Prime editing: A potential treatment option for β‐thalassemia

Abstract The potential to therapeutically alter the genome is one of the remarkable scientific developments in recent years. Genome editing technologies have provided an opportunity to precisely alter genomic sequence(s) in eukaryotic cells as a treatment option for various genetic disorders. These technologies allow the correction of harmful mutations in patients by precise nucleotide editing. Genome editing technologies such as CRISPR (clustered regularly interspaced short palindromic repeat) and base editors have greatly contributed to the practical applications of gene editing. However, these technologies have certain limitations, including imperfect editing, undesirable mutations, off‐target effects, and lack of potential to simultaneously edit multiple loci. Recently, prime editing (PE) has emerged as a new gene editing technology with the potential to overcome the above‐mentioned limitations. Interestingly, PE not only has higher specificity but also does not require double‐strand breaks. In addition, a minimum possibility of potential off‐target mutant sites makes PE a preferred choice for therapeutic gene editing. Furthermore, PE has the potential to introduce insertion and deletions of all 12 single‐base mutations at target sequences.
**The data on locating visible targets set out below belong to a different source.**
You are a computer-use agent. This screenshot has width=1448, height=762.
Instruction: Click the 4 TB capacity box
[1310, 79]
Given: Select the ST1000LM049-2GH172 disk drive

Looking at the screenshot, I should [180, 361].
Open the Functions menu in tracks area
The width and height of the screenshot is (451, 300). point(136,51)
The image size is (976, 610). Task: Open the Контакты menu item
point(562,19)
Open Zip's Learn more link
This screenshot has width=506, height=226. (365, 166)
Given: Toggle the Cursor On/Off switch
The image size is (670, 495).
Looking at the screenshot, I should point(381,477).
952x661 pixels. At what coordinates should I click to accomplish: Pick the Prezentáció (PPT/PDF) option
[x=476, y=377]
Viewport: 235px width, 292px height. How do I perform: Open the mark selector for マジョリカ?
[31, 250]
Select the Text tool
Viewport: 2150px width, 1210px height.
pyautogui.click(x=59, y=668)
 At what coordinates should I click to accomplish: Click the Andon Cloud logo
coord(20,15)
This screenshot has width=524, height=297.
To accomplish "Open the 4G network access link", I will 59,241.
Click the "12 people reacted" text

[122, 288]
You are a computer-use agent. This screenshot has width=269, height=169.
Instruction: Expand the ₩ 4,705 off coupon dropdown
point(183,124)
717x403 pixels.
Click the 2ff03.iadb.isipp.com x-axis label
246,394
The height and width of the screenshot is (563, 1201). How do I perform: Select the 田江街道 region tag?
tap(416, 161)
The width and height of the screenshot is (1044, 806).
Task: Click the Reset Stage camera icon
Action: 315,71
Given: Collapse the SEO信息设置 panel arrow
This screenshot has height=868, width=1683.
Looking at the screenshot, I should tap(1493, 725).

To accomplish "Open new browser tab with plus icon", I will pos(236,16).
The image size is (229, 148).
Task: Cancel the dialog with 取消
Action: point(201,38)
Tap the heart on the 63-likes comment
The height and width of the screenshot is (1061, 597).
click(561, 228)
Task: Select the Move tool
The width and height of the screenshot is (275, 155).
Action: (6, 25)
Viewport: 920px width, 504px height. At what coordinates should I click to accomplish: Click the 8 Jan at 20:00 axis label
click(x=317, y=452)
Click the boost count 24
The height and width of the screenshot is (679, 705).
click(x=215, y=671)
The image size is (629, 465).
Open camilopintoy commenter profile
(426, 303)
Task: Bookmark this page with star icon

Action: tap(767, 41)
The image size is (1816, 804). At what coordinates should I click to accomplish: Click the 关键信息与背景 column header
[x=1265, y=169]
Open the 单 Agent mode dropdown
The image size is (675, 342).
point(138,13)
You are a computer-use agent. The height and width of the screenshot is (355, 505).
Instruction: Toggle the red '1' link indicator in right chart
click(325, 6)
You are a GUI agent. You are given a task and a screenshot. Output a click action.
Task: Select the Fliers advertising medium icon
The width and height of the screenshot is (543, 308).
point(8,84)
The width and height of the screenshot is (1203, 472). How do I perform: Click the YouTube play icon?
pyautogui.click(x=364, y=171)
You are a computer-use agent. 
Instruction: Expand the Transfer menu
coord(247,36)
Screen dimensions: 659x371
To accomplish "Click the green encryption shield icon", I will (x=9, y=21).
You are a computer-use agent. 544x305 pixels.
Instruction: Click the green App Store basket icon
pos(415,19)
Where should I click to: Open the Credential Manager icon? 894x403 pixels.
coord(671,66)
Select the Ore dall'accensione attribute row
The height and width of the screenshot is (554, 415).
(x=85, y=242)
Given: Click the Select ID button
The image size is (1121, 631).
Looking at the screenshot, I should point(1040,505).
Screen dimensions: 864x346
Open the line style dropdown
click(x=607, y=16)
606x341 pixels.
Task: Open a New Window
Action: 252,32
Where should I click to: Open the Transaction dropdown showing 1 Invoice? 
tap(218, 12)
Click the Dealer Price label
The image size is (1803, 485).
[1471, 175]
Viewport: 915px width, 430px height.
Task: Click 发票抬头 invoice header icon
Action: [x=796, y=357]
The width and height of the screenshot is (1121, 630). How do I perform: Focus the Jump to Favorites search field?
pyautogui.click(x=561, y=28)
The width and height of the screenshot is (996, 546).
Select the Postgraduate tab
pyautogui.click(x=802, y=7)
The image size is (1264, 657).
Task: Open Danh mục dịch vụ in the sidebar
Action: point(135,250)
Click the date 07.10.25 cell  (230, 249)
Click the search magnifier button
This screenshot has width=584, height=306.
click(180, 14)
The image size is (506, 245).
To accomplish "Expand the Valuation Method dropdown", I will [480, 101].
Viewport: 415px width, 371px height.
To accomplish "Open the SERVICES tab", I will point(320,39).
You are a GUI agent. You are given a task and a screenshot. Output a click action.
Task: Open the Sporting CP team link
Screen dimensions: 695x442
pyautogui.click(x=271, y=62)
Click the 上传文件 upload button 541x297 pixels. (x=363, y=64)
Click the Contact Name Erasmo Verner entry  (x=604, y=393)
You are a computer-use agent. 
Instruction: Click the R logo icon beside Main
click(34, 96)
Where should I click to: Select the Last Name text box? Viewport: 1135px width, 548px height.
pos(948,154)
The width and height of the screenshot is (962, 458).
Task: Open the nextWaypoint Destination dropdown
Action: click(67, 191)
Considering its potential, PE has been applied as a treatment option for genetic diseases including hemoglobinopathies. β‐Thalassemia, for example, one of the most significant blood disorders characterized by reduced levels of functional hemoglobin, could potentially be treated using PE. Therapeutic reactivation of the γ‐globin gene in adult β‐thalassemia patients through PE technology is considered a promising therapeutic strategy. The current review aims to briefly discuss the genome editing strategies and potential applications of PE for the treatment of β‐thalassemia. In addition, the review will also focus on challenges associated with the use of PE.